#### What you need to do
Output only the lines below that start at the line containing "Contact Us (279, 162)" and end at the line containing "Love Marriage (306, 124)", with both ends kept.

#### Input data
########################################
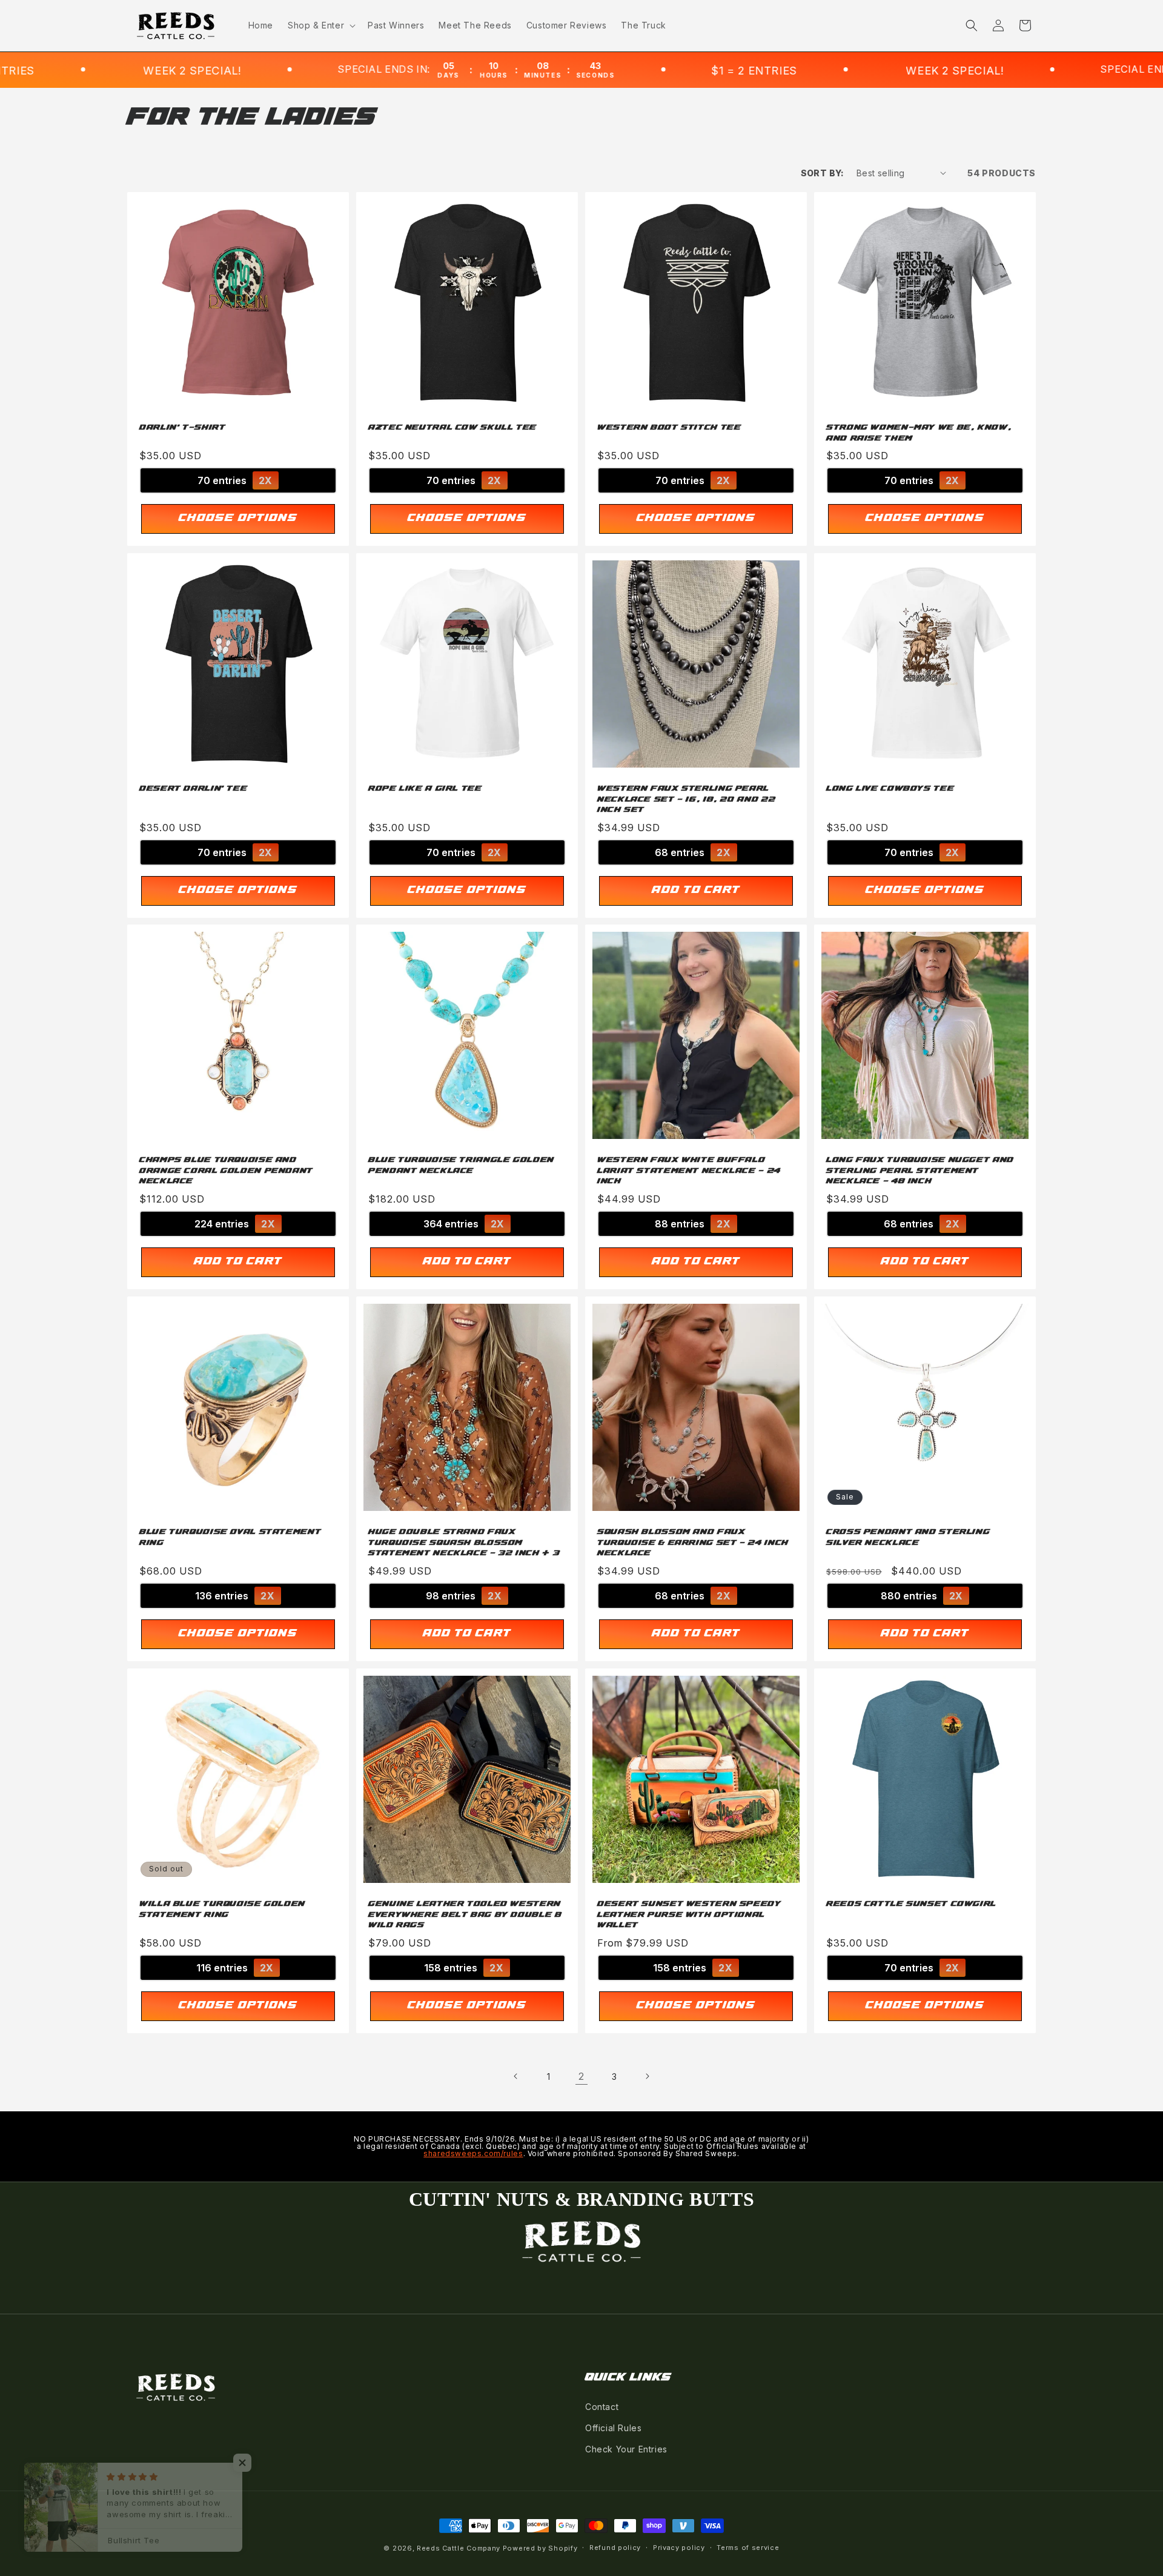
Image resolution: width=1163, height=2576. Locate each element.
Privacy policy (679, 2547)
########################################
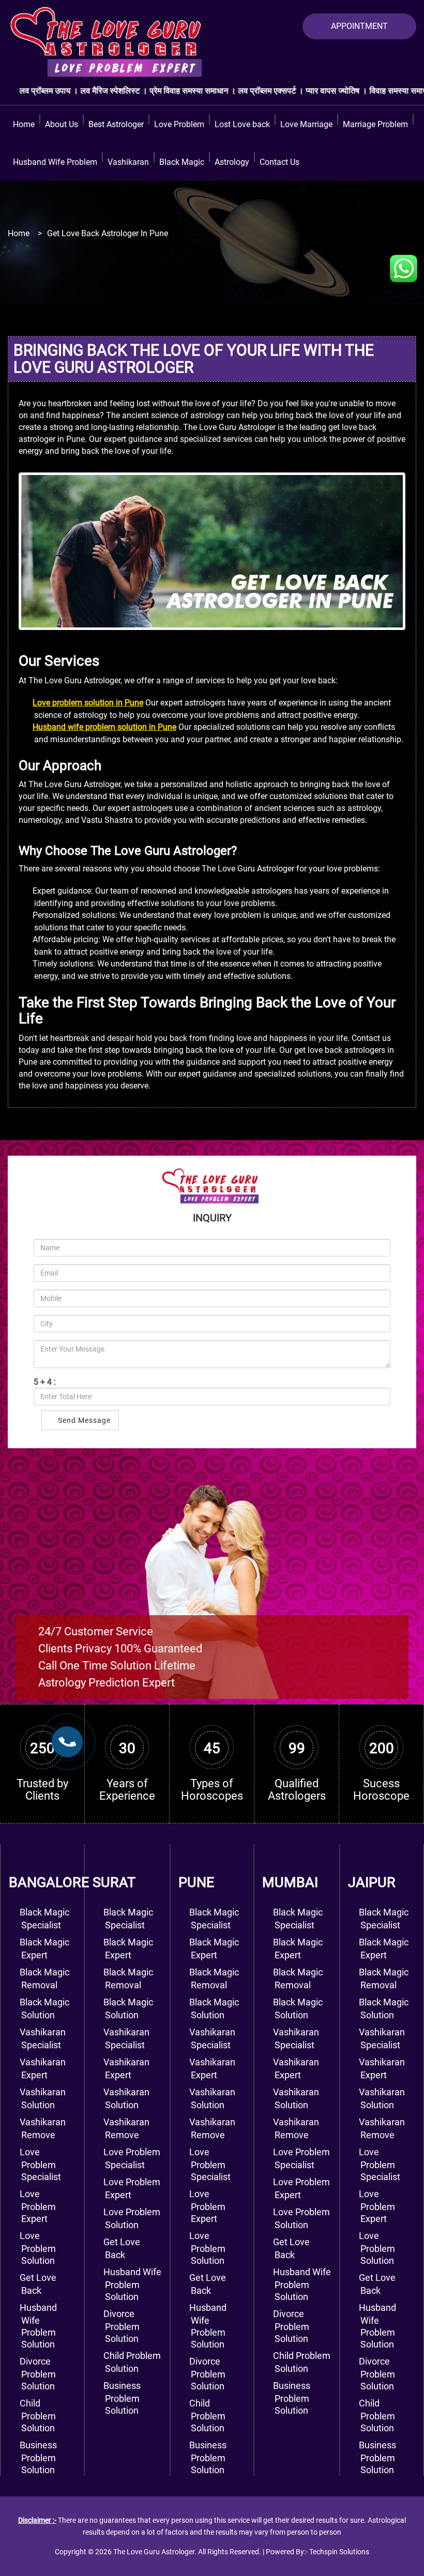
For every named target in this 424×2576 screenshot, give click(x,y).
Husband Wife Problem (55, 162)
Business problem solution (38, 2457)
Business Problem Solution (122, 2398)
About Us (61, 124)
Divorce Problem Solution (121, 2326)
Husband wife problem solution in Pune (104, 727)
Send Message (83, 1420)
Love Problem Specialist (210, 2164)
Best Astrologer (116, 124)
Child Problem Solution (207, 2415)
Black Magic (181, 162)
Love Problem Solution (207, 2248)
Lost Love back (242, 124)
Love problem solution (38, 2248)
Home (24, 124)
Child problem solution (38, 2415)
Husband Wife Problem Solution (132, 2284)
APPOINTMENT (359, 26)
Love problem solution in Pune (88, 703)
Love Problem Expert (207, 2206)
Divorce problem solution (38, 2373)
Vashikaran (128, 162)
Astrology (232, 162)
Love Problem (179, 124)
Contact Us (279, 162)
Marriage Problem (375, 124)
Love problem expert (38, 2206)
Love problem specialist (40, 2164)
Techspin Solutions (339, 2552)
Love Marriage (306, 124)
########################################
#### Output for this exercise
Contact Us (279, 162)
Marriage Problem (375, 124)
Love problem expert (38, 2206)
Love problem specialist (40, 2164)
Techspin Solutions (339, 2552)
Love Marriage (306, 124)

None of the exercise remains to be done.